WHAT THE TASK REQUIRES:
Go through the listing below and list every line with "question".

SUPPLIED RECORDS:
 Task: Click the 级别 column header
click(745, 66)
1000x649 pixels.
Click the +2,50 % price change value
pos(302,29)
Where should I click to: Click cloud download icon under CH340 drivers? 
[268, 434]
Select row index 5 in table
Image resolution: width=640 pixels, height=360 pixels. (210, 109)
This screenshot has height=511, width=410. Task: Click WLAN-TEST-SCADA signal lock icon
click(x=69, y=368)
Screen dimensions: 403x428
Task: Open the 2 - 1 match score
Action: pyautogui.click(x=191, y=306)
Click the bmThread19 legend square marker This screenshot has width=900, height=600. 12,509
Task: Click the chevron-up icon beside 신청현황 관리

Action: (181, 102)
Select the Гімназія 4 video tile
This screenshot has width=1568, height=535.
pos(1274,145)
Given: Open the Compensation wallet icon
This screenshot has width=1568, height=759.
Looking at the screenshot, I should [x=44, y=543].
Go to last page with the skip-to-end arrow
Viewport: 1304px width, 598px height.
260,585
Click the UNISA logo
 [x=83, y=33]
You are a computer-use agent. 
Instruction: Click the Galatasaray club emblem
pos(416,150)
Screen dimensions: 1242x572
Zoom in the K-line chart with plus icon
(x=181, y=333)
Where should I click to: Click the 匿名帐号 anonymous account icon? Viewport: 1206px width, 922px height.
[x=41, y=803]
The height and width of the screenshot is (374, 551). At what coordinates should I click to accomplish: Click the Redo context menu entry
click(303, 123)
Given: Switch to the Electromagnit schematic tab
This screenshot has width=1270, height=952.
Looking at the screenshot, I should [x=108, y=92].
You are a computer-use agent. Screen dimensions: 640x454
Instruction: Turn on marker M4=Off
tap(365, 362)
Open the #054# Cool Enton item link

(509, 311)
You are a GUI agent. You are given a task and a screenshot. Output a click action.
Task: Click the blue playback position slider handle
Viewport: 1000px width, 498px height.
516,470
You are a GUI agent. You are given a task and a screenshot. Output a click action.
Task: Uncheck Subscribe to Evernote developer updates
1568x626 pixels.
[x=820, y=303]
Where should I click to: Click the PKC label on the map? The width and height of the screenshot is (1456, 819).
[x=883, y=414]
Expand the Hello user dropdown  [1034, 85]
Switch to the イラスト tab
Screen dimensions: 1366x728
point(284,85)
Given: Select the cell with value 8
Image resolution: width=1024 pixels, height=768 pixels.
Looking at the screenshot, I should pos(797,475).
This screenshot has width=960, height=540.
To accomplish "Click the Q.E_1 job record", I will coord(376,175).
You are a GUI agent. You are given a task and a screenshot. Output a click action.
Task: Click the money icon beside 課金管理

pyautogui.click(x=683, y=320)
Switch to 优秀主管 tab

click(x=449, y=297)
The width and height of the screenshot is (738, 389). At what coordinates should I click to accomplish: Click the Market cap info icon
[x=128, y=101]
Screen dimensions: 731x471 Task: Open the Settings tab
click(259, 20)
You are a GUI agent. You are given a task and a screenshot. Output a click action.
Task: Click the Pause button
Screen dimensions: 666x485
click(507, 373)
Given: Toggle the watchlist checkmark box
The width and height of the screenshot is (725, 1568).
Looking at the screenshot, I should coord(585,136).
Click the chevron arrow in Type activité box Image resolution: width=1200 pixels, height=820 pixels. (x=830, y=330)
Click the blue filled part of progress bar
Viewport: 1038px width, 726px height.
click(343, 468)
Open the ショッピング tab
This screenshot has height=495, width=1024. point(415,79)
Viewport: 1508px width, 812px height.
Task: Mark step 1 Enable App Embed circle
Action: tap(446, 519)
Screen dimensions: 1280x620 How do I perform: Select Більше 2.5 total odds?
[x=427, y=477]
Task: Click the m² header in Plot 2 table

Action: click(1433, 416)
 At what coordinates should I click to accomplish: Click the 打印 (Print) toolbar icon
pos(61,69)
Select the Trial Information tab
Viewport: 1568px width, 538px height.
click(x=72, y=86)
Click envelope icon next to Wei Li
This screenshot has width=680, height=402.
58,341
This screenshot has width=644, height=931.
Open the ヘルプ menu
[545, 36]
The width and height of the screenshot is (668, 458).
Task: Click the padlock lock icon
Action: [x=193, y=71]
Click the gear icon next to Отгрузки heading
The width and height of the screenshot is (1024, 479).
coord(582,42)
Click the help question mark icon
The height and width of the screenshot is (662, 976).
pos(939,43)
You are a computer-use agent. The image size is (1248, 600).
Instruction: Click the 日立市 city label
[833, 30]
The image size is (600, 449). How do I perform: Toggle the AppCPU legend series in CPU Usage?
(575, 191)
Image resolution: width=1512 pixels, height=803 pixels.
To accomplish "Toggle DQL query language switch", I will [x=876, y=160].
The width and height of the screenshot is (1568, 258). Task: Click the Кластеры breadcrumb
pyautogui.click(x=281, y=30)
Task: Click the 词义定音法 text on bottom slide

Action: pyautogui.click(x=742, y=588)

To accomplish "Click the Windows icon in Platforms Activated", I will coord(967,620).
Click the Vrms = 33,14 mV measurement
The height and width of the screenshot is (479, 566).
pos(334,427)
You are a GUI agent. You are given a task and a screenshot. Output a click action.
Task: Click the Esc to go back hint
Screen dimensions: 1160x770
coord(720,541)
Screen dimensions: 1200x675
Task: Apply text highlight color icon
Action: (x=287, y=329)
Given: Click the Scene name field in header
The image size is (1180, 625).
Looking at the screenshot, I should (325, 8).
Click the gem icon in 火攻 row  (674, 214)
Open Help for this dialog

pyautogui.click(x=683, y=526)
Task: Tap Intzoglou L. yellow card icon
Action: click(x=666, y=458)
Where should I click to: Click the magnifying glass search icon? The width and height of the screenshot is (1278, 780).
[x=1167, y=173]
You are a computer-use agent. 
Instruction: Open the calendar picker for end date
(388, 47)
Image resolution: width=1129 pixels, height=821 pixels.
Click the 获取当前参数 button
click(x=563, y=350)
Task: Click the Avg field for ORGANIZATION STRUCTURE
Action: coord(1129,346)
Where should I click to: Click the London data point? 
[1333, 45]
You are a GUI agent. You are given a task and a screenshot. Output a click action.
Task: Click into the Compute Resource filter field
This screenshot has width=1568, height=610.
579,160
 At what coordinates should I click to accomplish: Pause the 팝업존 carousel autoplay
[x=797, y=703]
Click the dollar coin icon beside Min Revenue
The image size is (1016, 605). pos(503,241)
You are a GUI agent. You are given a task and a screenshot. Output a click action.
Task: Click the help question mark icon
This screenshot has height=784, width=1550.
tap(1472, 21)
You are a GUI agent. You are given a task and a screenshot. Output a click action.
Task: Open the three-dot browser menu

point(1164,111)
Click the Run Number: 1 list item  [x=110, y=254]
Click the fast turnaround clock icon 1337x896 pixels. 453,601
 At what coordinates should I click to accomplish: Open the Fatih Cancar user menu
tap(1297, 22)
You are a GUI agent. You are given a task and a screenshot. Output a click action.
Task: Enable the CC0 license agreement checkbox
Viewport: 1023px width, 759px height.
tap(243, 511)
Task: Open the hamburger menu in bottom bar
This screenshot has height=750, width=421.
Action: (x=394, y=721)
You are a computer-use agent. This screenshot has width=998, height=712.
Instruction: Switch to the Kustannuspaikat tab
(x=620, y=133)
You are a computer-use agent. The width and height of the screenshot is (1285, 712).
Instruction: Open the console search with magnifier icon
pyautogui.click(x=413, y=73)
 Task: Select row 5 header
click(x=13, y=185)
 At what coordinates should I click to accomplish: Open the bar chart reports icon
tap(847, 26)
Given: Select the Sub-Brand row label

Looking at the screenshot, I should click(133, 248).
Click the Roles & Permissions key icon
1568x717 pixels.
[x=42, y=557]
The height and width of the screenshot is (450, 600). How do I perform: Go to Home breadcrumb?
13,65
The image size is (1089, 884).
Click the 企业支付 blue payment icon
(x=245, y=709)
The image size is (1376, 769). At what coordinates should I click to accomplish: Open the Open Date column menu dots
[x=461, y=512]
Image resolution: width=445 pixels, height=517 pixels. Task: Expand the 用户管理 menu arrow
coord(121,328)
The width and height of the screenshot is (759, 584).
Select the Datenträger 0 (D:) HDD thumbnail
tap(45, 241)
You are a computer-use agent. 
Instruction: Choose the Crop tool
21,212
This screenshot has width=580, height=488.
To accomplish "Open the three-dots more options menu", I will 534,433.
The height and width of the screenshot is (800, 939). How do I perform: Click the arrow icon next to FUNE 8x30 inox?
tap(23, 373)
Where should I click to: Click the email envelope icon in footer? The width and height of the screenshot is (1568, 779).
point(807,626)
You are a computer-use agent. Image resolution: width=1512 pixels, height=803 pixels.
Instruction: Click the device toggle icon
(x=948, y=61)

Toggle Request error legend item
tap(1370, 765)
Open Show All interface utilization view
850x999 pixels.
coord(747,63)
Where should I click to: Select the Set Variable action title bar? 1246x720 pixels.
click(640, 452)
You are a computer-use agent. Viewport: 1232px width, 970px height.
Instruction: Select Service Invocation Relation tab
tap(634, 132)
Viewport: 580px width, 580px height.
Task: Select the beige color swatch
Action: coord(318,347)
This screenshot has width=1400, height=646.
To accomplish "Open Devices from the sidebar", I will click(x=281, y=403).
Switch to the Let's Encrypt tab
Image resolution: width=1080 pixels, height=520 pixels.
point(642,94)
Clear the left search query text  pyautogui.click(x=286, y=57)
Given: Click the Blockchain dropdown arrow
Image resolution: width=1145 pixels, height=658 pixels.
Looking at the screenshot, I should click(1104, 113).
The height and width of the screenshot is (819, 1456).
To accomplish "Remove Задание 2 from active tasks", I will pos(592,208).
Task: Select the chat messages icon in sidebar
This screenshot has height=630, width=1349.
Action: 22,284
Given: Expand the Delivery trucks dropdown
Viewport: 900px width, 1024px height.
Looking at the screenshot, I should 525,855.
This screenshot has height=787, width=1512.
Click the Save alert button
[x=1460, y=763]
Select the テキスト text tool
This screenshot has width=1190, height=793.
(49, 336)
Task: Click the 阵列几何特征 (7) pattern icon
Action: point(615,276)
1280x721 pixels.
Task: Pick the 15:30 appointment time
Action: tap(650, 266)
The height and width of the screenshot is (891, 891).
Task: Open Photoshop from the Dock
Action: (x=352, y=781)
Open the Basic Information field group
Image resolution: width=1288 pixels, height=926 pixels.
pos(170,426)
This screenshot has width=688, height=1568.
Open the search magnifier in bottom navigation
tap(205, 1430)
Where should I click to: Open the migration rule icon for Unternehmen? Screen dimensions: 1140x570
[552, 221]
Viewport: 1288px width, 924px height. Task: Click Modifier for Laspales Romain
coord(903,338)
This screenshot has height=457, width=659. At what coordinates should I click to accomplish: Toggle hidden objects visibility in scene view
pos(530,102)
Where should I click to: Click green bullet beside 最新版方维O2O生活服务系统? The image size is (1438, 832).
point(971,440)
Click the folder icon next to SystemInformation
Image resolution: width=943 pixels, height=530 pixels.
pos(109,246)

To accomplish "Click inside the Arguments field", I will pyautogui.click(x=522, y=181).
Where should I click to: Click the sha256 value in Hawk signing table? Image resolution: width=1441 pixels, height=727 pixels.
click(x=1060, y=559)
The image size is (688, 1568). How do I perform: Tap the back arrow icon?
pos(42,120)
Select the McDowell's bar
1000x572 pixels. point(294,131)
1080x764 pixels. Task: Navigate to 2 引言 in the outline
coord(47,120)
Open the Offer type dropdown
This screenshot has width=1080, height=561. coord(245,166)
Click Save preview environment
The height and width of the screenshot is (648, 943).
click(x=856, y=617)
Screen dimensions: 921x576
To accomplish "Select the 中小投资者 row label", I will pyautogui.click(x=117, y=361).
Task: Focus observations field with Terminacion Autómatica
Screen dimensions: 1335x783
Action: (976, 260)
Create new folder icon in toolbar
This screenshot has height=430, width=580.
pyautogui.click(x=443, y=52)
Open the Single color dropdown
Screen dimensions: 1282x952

ANSWER TO THE PROBLEM:
Click the help question mark icon
Task: Click the help question mark icon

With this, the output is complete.